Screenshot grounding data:
══════
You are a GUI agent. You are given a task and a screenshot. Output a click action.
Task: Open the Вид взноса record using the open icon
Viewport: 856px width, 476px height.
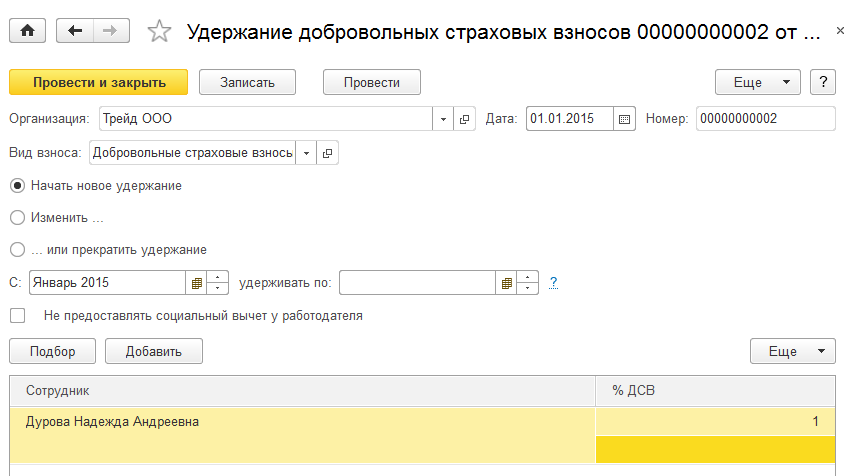coord(326,153)
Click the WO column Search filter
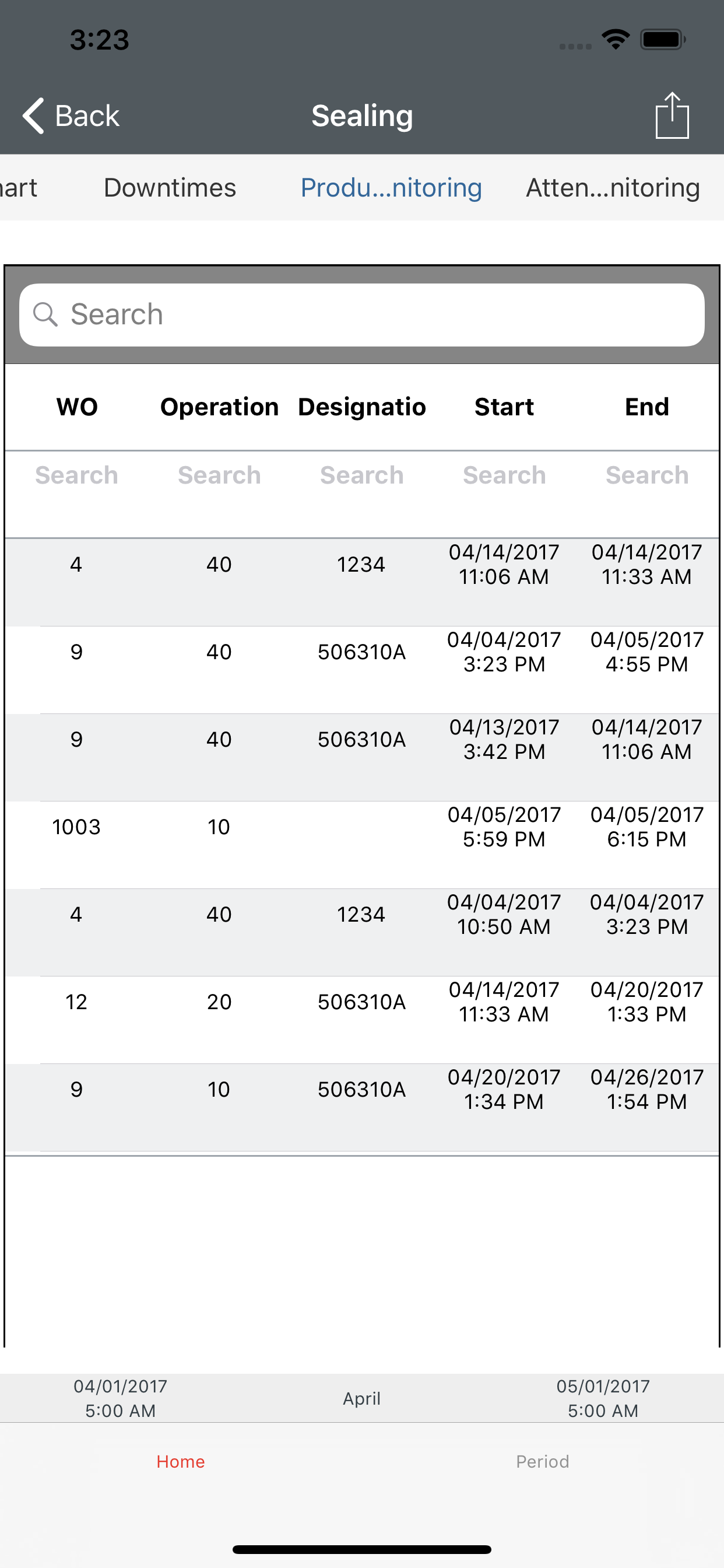 point(77,475)
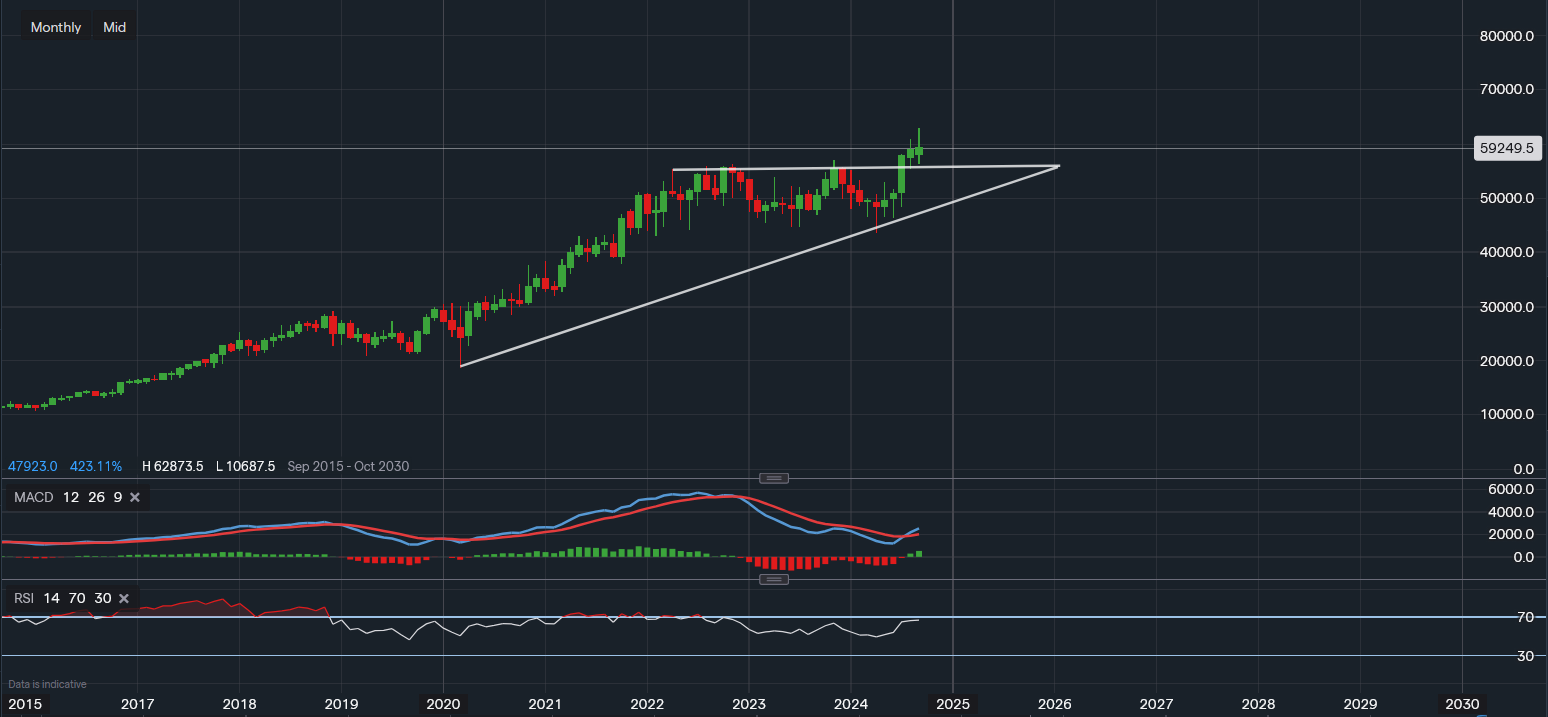Click the RSI period value 14
1548x717 pixels.
(51, 598)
══════
What this task involves.
A faithful copy of all the records is required, with the pictures left out.

Problem solution.
You are a GUI agent. You are given a task and a screenshot. Output a click action.
Task: Open the Вид взноса record using the open icon
Viewport: 856px width, 476px height.
coord(326,153)
Click the WO column Search filter
 point(77,475)
Click the RSI period value 14
1548x717 pixels.
(51, 598)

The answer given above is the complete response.